Channel 44 has been in limbo since 2014 when then-Communications Minister Malcolm Turnbull announced that all Australian community televisions stations would have to move to an online-only delivery model by the end of 2015 to allow the stations’ broadcast spectrums to be repurposed and trialled for new telecommunications technology.
Since then, Channel 44 and its Melbourne sister station Channel 31 have been granted a series of last minute one-year licence extensions to continue broadcasting.
The two stations were scheduled to go off the air next Wednesday, June 30, but amendments tabled by South Australian Senator Rex Patrick on Tuesday night and passed by the House of Representatives on Wednesday will allow community television to stay on the airwaves until 2024.
Channel 44 General Manager Lauren Hillman said it was the eighth extension the station has received since 2014 and will give staff much more certainty going forward.
“This three-year licence extension means everything to us because we’ve been fighting to save our community licences for the past seven years,” Hillman said.
“Having it validated and legislated in federal parliament is a gamechanger for both Channel 44 in Adelaide and Channel 31 in Melbourne.”
Hilman said the previous temporary extensions had dragged away resources from the channel as it was forced to lobby to keep its survival.
“When we received a one-year extension, half of that time – six months of that time – has been lobbying to federal politicians instead of focusing on the task at hand which is running community television,” she said.
“Despite extremely challenging circumstances of lobbying behind the scenes, Channel 44 has experienced significant growth which we’re incredibly proud of.”
But the government is cautioning that the three-year license extension will be the last granted to community television.

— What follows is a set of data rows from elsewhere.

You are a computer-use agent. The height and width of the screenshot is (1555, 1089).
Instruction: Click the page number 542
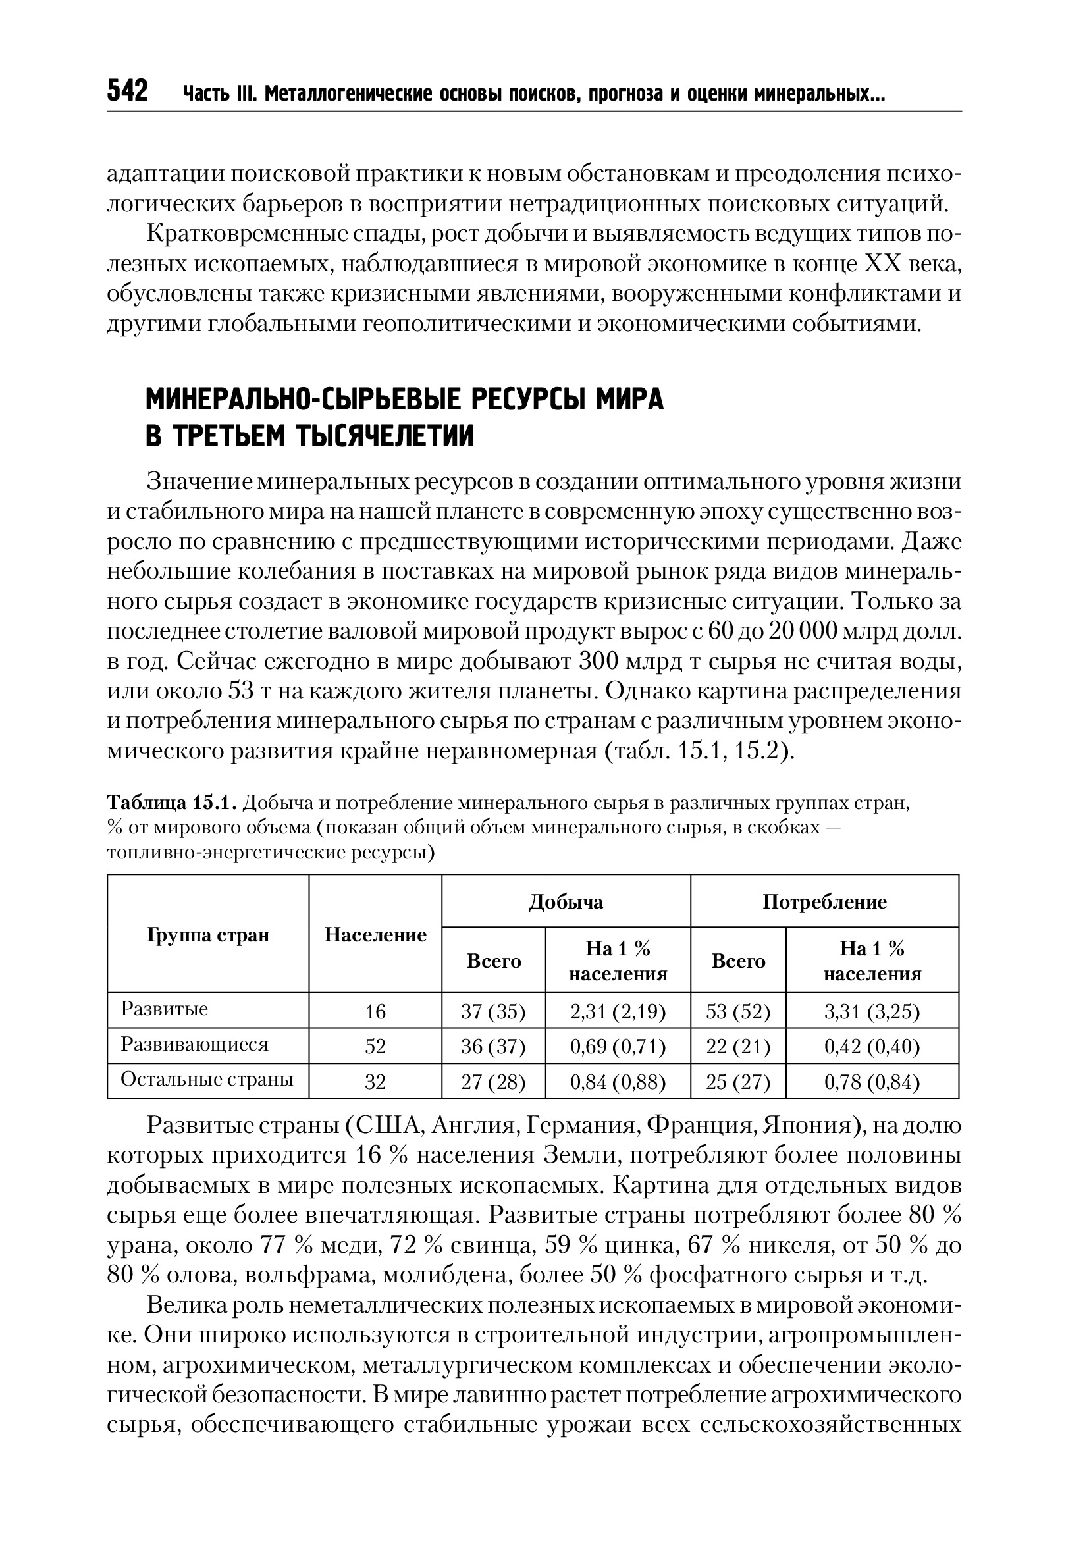pos(127,91)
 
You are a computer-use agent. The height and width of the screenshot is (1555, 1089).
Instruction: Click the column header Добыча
pos(566,901)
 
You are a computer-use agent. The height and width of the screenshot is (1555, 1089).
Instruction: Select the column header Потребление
pos(824,901)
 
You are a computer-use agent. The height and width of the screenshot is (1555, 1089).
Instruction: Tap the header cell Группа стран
pos(208,935)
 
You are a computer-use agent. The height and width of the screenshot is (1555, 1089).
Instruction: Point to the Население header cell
pos(375,935)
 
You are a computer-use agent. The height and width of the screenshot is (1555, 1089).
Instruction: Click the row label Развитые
pos(164,1009)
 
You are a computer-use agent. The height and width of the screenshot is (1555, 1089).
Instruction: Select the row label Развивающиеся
pos(194,1043)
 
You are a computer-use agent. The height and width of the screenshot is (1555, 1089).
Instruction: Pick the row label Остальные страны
pos(207,1079)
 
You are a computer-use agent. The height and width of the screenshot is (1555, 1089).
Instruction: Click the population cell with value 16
pos(375,1011)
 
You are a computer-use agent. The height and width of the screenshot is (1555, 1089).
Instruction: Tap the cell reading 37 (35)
pos(493,1011)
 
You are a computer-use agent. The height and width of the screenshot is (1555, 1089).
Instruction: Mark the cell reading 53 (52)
pos(737,1011)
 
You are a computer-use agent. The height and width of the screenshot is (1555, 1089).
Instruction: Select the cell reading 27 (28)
pos(493,1082)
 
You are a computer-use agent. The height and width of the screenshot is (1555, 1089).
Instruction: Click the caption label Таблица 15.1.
pos(172,803)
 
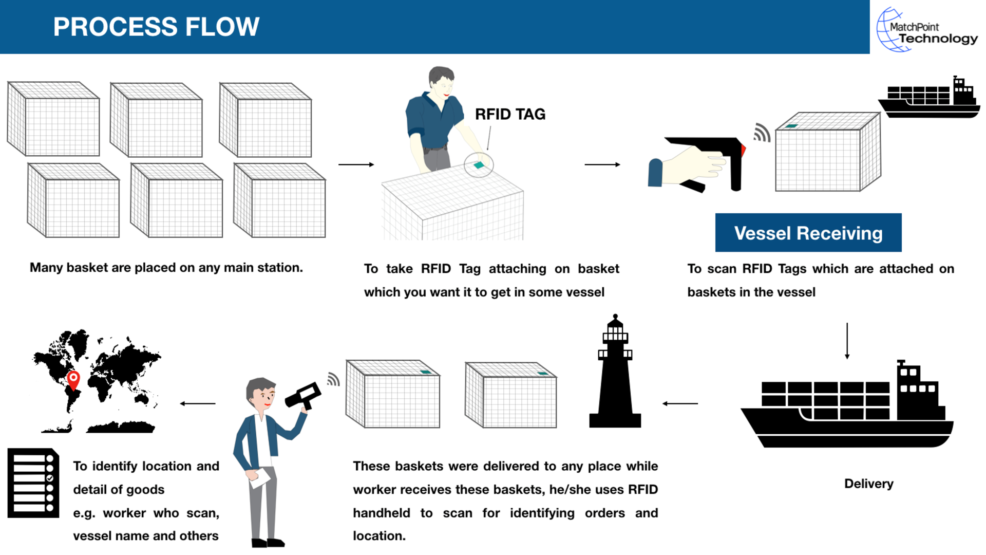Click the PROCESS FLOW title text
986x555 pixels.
[156, 27]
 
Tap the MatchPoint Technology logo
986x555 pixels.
[927, 30]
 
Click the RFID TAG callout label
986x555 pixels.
[509, 114]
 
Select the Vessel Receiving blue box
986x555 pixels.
[808, 233]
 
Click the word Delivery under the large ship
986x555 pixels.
[868, 484]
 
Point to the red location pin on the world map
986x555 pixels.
[74, 379]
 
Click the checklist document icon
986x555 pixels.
[33, 483]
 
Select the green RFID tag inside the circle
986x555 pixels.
[479, 165]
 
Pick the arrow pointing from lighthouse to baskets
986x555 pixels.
[680, 403]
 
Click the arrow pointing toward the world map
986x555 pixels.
[198, 403]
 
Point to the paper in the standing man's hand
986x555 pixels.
[259, 477]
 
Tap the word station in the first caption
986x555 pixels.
[282, 268]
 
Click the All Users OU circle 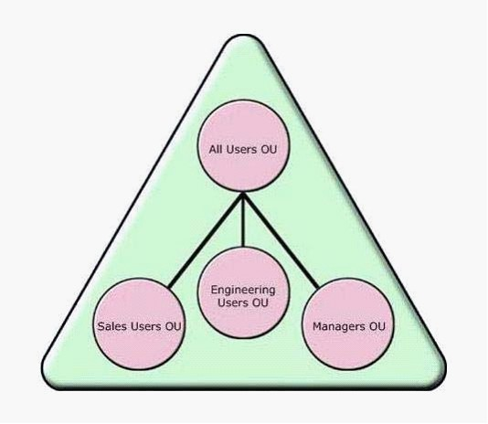pos(243,145)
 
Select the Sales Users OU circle pos(139,323)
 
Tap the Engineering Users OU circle pos(243,292)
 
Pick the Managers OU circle pos(348,323)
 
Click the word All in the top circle pos(216,149)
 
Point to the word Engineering pos(243,291)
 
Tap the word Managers pos(339,326)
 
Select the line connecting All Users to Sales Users pos(206,239)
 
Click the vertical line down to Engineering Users pos(244,220)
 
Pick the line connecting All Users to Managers pos(281,239)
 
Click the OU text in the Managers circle pos(377,326)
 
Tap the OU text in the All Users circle pos(269,149)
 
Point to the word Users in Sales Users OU pos(146,326)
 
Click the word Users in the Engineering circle pos(233,302)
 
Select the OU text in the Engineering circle pos(260,302)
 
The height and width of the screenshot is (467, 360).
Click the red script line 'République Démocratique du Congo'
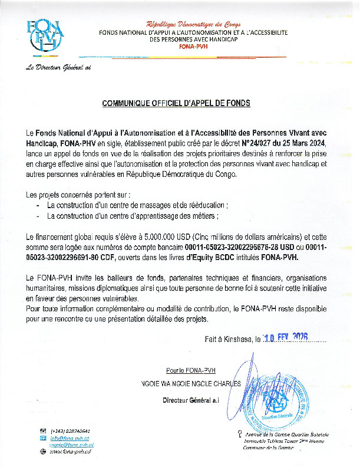click(193, 24)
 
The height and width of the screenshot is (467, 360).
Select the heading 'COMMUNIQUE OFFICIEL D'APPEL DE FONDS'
click(176, 103)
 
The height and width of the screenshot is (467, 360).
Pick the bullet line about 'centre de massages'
click(136, 205)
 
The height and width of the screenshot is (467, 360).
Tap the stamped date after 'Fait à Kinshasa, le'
click(286, 339)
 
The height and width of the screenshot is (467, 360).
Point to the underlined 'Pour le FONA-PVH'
click(191, 370)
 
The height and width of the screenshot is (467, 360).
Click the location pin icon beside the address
click(238, 434)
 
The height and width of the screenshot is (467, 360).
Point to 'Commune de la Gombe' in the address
click(267, 448)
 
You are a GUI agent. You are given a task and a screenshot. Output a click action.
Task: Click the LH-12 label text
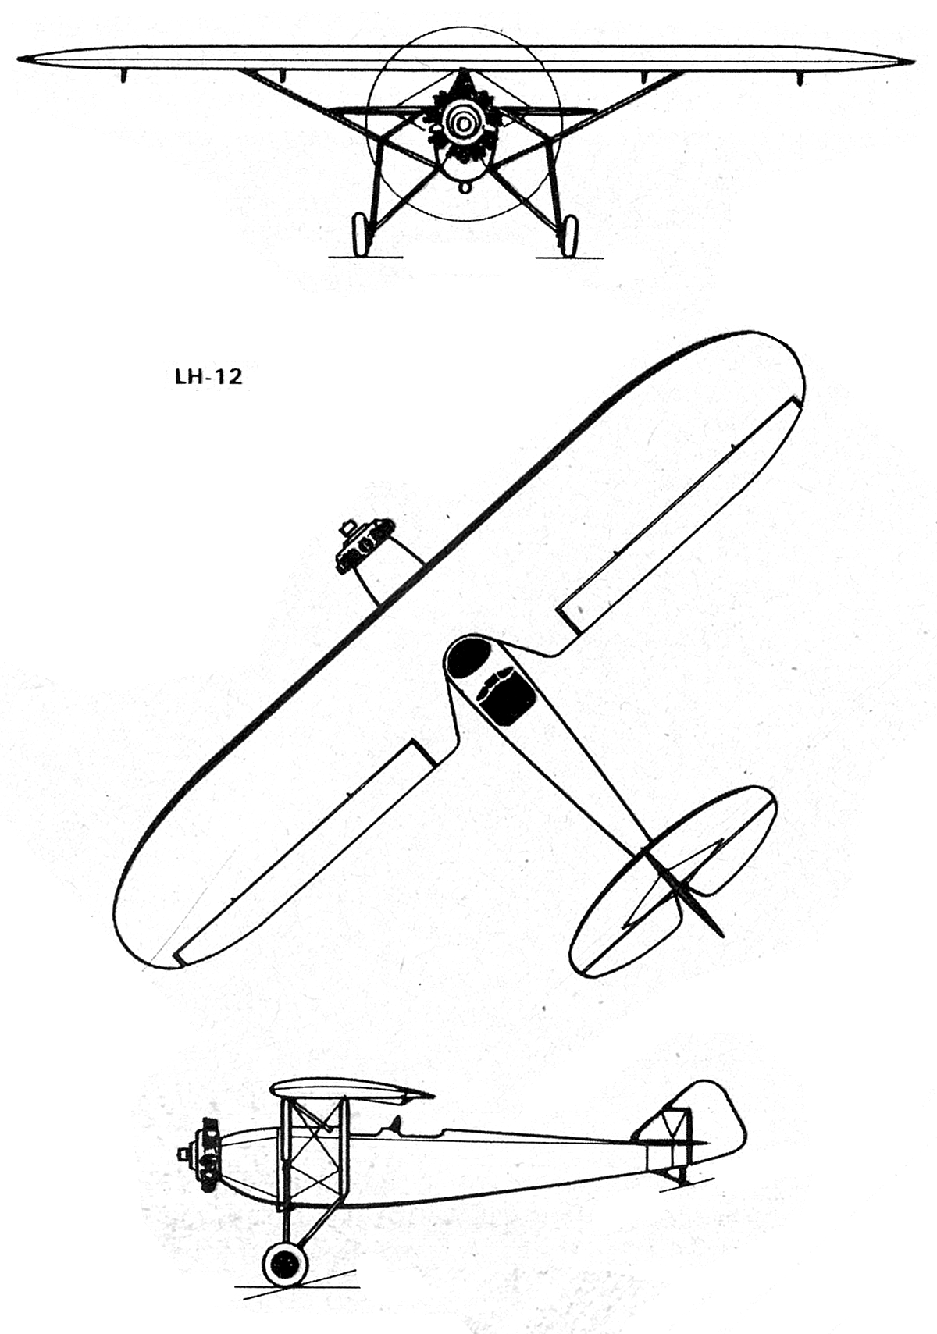click(207, 377)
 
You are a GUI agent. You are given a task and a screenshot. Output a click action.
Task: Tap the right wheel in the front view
click(569, 236)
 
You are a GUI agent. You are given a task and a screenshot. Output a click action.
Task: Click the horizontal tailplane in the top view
click(673, 881)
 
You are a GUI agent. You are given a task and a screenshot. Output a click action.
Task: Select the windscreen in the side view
click(394, 1124)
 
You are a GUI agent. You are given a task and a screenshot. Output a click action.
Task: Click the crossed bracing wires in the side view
click(311, 1148)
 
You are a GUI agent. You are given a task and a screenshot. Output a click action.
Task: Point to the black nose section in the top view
click(468, 659)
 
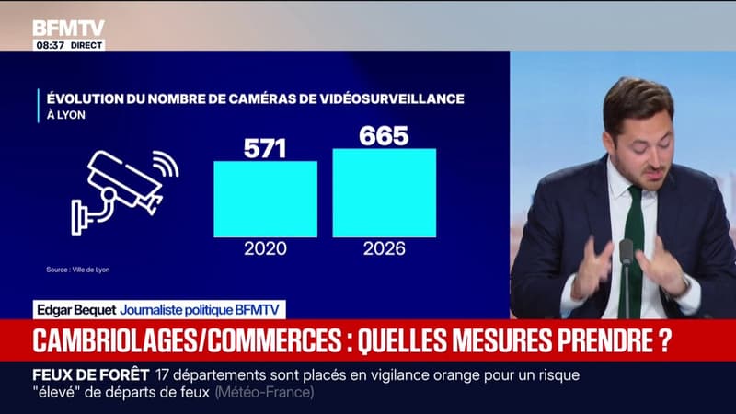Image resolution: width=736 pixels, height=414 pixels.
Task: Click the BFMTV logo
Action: (x=68, y=29)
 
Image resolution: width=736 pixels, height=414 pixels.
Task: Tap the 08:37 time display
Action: (x=51, y=45)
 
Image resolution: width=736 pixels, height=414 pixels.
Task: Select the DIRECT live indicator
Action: (x=86, y=45)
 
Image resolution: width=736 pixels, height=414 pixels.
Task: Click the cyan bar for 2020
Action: (x=265, y=199)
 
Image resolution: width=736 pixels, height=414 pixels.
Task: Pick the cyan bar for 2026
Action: (x=385, y=193)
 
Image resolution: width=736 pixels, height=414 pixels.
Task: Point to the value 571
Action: (x=265, y=149)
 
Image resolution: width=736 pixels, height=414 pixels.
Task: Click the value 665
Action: (x=384, y=136)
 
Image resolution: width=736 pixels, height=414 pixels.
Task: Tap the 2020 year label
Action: (x=265, y=248)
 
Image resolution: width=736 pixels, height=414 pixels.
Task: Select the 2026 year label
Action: (x=384, y=248)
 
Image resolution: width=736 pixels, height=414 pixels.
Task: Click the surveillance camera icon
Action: (x=123, y=190)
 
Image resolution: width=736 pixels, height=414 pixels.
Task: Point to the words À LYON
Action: (x=66, y=115)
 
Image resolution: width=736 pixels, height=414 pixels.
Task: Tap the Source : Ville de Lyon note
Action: (x=78, y=270)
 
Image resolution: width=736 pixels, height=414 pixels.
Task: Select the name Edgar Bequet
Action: (x=76, y=310)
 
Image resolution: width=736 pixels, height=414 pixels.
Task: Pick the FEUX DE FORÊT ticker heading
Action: (x=90, y=375)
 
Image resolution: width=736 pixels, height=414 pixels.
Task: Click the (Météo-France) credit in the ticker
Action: (x=265, y=393)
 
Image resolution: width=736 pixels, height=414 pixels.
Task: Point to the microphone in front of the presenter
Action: (x=627, y=277)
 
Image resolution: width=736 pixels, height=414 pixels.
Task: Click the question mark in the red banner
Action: (x=664, y=340)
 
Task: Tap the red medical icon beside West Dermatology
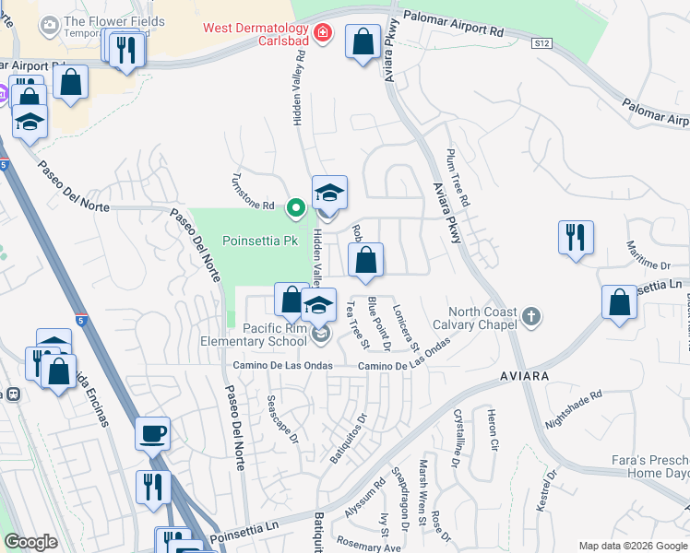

Communications Minister Paul Fletcher welcomed the passage of the amendments but noted they prohibit any new licences being given after 2024.
“This will give the two community television licensees more time to transition to online platforms,” Fletcher said in a statement.
“Moving to online platforms will vacate the spectrum in time for appropriate testing, planning and transition requirements ahead of any reallocation.”
Asked whether she was concerned about the 2024 cut off, Hillman said: “I would say that yes, this is it, but who knows?”
“We thought it was [over] for the last six years and who knows we could have a change of government.”
Member for Mayo Rebekha Sharkie, who worked with Fletcher to draft the timeframe for the licence extension, said the three years will give the station enough time to prepare for future changes.
“The amendment does set a clear deadline for 2024 but this will allow C44 to work through the Media Reform Green Paper process and give the station sufficient time to really plan its future,” Sharkie said.